Hanamichi si scaldò, era impossibile che non l'avesse riconosciuto. Ma magari aveva appena svegliato la volpe dopo un lungo sonno, per cui respirò profondamente.
“Hanamichi”
“Ah. E chi è Hanamichi?”
“Mi prendi in giro?” Hanamichi ringhiò, costringendosi a non alzare il tono. Lui faceva la fatica di chiamarlo, quell'altro a quanto pare non stava neanche poi così in pensiero visto che dormiva tranquillamente come un neonato, e doveva anche sorbirsi umorismo da quattro soldi?
“Cerchi Kaede Rukawa?”
“Certo che...senti, ma ci sei o ci fai?!”
Gli replicò una specie di risatina nasale che Hanamichi non riconobbe come quella di Kaede. Non che ridesse tanto, certo, ma le pochissime volte che l'aveva fatto, era più argentina, contagiosa, tanto da far pensare ad Hanamichi che, se l'avesse visto ridere nei mesi precedenti, probabilmente si sarebbe invaghito di lui da un pezzo. O forse l'aveva fatto proprio per il suo costante broncio.
-Basta con queste pippe mentali!-
“Scusa, ma in questo momento il tuo amico è sotto la doccia”
“E con chi ho il dispiacere di parlare?!” sbottò Hanamichi, poco contento che un altro ragazzo avesse risposto al cellulare personale di Kaede.

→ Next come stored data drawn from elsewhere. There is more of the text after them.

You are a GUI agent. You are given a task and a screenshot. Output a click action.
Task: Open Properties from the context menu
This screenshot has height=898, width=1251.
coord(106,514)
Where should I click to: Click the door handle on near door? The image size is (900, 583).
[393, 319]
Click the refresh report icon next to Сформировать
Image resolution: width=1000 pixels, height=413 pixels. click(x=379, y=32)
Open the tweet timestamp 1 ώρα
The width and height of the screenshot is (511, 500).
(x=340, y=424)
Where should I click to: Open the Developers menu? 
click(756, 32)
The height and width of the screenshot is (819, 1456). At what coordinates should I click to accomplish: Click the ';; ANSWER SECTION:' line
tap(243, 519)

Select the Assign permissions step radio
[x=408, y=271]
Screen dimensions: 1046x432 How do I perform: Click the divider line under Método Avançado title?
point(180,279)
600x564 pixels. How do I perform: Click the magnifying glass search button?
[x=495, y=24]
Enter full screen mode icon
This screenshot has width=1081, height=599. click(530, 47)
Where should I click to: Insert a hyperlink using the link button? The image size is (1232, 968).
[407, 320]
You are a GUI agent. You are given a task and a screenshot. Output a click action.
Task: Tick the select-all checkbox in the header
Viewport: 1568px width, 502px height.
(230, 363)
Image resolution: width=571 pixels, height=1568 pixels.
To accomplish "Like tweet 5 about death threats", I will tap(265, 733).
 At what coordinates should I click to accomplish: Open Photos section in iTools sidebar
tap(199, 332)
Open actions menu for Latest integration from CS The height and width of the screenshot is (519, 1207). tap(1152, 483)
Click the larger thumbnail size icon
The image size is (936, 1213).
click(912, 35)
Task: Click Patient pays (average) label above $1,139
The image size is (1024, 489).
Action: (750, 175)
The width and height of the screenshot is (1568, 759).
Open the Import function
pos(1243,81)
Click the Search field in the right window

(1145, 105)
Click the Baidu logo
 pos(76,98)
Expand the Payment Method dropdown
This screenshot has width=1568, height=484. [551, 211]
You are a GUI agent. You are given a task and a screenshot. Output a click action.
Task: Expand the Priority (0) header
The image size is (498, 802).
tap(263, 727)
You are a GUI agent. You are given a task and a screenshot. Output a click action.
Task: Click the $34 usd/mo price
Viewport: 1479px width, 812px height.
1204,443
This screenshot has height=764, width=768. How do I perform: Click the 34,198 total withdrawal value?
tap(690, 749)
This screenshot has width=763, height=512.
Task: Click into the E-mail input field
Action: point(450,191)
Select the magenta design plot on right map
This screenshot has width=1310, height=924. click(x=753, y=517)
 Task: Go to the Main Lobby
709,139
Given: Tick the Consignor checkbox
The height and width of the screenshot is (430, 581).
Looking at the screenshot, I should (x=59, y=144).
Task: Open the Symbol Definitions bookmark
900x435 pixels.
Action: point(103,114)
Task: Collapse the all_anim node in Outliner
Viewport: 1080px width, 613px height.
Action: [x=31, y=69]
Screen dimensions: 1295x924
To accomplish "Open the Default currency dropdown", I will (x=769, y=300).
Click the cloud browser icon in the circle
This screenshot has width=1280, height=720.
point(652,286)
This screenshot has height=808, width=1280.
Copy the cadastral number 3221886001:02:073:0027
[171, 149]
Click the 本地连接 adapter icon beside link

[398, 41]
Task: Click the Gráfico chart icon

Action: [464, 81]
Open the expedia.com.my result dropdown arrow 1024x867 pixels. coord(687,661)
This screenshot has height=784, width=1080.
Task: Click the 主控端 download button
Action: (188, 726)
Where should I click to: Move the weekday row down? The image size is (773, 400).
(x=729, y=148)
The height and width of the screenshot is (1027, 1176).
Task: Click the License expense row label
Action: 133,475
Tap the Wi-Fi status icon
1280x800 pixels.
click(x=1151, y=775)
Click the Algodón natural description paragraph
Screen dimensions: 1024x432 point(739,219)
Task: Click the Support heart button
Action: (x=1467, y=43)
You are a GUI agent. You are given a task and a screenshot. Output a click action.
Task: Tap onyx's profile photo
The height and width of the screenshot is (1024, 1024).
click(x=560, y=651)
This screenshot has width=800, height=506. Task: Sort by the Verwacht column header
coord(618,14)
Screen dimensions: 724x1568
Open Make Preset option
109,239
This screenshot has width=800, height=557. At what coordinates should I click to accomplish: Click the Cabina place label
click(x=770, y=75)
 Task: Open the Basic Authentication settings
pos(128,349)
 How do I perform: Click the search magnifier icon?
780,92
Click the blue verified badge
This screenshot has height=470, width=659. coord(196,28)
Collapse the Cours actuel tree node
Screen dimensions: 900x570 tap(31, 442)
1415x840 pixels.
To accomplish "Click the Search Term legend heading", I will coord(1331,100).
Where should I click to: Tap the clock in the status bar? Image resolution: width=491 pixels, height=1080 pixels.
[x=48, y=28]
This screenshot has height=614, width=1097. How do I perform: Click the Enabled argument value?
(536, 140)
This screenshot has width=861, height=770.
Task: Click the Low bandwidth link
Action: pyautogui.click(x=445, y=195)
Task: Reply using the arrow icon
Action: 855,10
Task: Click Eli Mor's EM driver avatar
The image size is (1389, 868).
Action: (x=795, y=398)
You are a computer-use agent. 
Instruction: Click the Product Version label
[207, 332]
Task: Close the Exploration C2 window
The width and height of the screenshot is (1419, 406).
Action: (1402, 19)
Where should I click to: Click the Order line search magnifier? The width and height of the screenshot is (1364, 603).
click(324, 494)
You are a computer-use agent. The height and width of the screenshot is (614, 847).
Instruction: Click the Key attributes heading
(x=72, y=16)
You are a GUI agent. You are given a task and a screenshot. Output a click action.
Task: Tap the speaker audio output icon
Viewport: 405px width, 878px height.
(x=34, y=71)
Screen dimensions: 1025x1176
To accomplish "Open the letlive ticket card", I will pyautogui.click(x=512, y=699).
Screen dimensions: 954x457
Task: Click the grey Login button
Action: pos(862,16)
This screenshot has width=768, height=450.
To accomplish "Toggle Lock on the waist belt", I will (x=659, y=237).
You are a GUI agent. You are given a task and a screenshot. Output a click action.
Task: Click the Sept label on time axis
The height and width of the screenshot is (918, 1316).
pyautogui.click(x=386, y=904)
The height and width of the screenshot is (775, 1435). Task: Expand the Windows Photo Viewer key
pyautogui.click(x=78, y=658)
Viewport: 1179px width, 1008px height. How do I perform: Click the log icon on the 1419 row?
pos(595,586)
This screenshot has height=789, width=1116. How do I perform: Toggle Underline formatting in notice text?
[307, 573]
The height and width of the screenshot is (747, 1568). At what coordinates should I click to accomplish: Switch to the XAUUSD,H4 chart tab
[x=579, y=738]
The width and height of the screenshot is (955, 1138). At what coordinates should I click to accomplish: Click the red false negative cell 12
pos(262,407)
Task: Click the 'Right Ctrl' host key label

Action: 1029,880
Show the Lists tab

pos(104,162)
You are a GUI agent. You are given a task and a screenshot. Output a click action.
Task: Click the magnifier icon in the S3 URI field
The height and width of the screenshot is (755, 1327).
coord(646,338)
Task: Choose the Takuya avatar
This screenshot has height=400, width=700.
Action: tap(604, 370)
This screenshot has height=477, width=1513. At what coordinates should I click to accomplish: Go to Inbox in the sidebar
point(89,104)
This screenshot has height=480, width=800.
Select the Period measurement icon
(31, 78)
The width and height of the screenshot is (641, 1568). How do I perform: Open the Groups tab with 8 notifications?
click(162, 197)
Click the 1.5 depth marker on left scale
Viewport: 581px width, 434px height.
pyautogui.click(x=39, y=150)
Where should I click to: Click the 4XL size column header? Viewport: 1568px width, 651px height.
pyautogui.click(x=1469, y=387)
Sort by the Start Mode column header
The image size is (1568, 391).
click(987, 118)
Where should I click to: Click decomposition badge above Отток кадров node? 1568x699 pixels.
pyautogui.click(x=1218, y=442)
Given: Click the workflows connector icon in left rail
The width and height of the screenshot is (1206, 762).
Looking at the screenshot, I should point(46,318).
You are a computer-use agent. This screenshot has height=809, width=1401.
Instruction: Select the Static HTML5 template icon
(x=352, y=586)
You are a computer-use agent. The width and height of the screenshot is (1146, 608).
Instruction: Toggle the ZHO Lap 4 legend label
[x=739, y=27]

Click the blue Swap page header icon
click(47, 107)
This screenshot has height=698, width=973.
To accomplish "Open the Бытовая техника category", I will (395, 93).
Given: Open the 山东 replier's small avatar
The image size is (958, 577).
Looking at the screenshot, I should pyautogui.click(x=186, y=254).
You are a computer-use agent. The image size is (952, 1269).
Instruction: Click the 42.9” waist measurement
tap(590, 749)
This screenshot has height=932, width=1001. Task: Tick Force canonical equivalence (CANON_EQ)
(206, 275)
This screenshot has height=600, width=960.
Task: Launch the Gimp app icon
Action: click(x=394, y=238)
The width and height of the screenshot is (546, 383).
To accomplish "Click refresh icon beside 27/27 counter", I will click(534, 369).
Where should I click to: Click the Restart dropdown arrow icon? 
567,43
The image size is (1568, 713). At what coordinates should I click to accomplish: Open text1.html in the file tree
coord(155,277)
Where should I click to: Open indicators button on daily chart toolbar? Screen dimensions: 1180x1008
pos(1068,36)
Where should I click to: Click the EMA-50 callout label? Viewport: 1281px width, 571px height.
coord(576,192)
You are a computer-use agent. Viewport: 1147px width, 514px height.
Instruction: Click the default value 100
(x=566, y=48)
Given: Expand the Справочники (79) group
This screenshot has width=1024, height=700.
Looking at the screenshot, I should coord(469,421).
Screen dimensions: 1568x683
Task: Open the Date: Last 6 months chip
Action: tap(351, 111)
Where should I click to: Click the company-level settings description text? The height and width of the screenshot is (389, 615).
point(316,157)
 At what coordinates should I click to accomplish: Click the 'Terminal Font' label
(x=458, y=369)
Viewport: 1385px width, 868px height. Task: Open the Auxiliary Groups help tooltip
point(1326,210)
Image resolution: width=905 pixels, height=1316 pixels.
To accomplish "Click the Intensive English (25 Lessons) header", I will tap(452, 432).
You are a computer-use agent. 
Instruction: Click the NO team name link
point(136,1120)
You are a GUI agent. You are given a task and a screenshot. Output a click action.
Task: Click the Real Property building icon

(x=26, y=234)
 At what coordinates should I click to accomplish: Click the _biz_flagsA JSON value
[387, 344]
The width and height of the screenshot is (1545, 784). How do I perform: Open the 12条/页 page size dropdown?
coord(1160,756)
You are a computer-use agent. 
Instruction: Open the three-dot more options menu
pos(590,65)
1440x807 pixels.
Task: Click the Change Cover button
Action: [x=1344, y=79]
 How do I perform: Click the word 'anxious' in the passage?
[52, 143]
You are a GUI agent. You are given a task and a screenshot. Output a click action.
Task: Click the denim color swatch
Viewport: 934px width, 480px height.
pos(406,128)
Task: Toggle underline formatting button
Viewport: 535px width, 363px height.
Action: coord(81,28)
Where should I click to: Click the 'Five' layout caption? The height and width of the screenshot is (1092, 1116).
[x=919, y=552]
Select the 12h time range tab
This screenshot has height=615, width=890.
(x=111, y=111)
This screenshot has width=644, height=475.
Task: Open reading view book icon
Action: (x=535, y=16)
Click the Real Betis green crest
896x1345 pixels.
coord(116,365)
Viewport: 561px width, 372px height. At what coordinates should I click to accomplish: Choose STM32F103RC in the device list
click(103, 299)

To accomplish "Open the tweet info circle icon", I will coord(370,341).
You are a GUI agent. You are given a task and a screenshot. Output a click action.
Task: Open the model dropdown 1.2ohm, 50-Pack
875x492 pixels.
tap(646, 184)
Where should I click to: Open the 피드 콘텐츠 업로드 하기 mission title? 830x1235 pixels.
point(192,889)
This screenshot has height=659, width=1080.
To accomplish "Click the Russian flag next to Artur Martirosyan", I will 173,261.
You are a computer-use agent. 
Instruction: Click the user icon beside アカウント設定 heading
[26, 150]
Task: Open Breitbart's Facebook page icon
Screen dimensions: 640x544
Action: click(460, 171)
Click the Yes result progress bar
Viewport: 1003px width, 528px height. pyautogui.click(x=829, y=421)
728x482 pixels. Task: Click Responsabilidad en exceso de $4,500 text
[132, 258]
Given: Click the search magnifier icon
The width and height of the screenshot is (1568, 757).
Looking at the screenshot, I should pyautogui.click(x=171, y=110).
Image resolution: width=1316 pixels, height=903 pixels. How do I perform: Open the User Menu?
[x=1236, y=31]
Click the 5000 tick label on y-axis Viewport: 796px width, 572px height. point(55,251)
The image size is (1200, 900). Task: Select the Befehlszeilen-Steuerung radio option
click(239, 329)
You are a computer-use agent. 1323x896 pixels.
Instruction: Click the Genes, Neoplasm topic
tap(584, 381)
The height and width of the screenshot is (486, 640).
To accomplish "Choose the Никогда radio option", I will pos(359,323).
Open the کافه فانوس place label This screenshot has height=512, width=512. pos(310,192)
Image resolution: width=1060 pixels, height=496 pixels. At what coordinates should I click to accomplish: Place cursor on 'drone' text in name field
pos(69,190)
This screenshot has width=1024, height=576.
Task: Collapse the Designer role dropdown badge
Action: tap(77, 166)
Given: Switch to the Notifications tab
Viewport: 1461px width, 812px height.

“Che gentilezza; comunque sono il compagno di stanza di Kaede, Minato Kusao, onorato!”
Addirittura lo chiamava per nome. Hanamichi digrignò i denti, stupendo se stesso: aveva capito da un tempo davvero limitato di avere una cottarella per il numero undici dello Shohoku, e già era geloso come un uomo delle caverne. Non poteva credere di essersi fatto tanti contorcimenti mentali per poi dover parlare con quel 'simpaticissimo' tipo.
Conoscendo Kaede, poi, come minimo si era addormentato sotto la doccia, non usciva mai prima di una mezz'ora anche negli spogliatoi alla fine degli allenamenti, e lui non poteva stare lì tanto tempo, prima o poi un infermiere sarebbe passato e gli avrebbe detto di andare nella sua stanza a stendersi.
Si sentiva abbattuto e seccato, perché non sapeva se sarebbe riuscito di nuovo a radunare il fegato per chiamarlo. Avrebbe voluto sentire la voce di Kaede...
“Va bene, quando finisce puoi dirgli che ho chiamato?”
“Ma certo...Hanamichi.”
Hanamichi, non volendo sentire nient'altro da quella voce che sembrava quella di uno che aveva bevuto troppo, riattaccò senza salutare, infischiandosene di risultare un perfetto maleducato. Era incazzato, si sarebbe volentieri sfogato con una bella scazzottata; ma anche per quella, avrebbe dovuto attendere la settimana successiva.
Si passò una mano del viso, chiedendosi come avrebbe fatto ad arrivare al primo weekend di agosto senza dare di matto, con il martello elettrico che piantava il viso di Kaede Rukawa sempre più insistentemente nel suo cervello. Il vulcano Hanamichi stava pericolosamente ribollendo.